Suppose I disagree with you — say, on whether I have the right to bear arms. I favor, you oppose. (We’re just supposing here.)

In the heat of online argument, I call you a scoundrel or other unkind things. I am intemperate but avoid libel or threats. Should I be jailed? (Remember, we’re just supposing here. Don’t call the constables!) 

You and I would say “No.” But we can’t take our freedom of intemperate speech for granted, or our freedom of any speech at all that ruffles the feathers of rulers like those currently ruling the roost in Virginia.

Our forefathers understood the danger of abusing power to squelch dissent. Hence the First Amendment’s sweeping protection of even obnoxious peaceful speech.

Yet right after launching a massive assault on our Second Amendment rights, Virginia legislators are now launching a massive assault on our First Amendment rights.
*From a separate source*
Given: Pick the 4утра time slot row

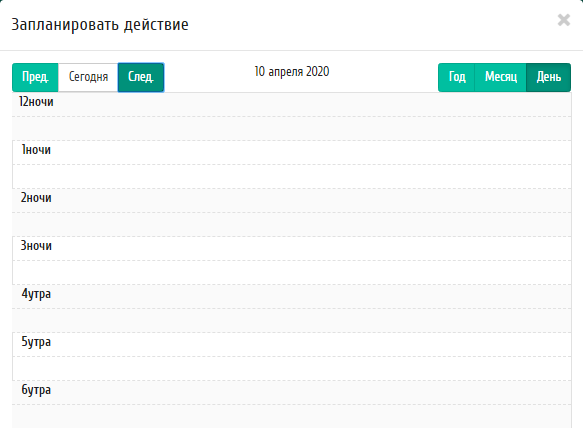Looking at the screenshot, I should (292, 296).
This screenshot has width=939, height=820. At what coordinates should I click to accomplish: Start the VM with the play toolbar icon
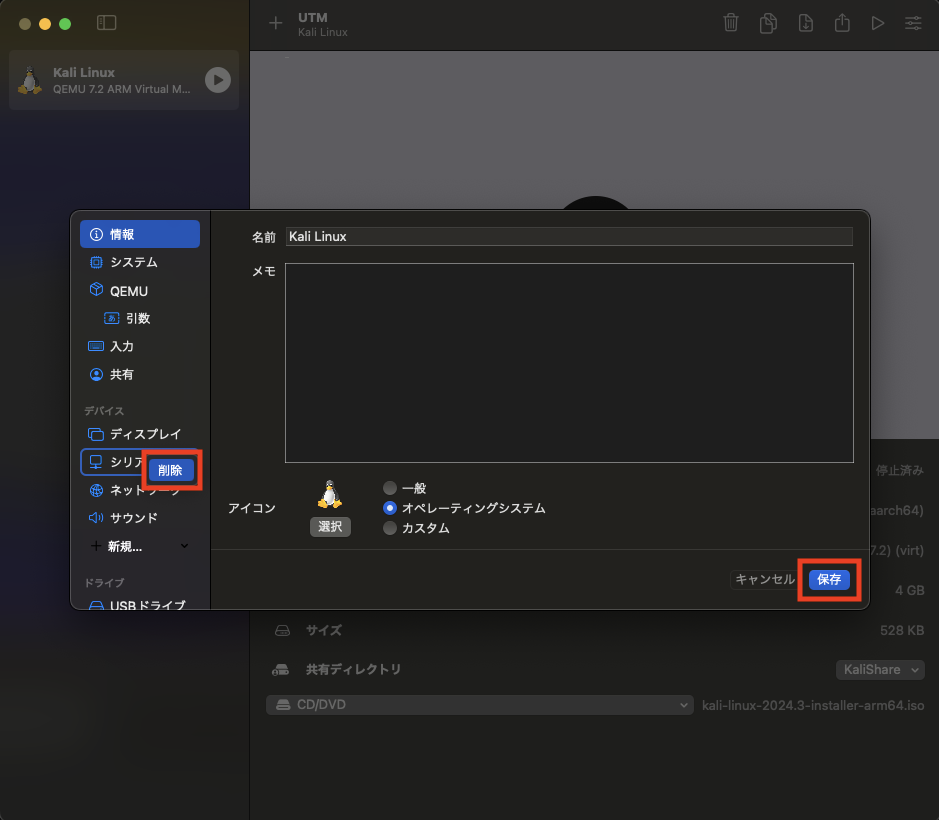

House Bill 1627 would make a Class 1 felony of “Harassment by computer”: “threats and harassment,” “indecent language,” “any suggestion of an obscene nature” when directed against the governor or other Virginia potentates in state government. Possible penalties include jail time.

Who will decide when rhetoric is mean and vulgar, blunt and honest, or some jumble of all the above? Or when the bill’s ambiguous catchall provisions, if enacted, are being violated? 

Why, the only* people it’s meant to protect: those in government … who don’t like it when the people get angry and loud. 

This legislation does not defend you and me. The opposite of the First Amendment, it’s designed to keep us plebs — the riffraff — silent.

This is Common Sense. I’m Paul Jacob.


* The special protection pointedly covers only “the following officials or employees of the Commonwealth: the Governor, Governor-​elect, Lieutenant Governor, Lieutenant Governor-​elect, Attorney General, or Attorney General-​elect, a member or employee of the General Assembly, a justice of the Supreme Court of Virginia, or a judge of the Court of Appeals of Virginia.”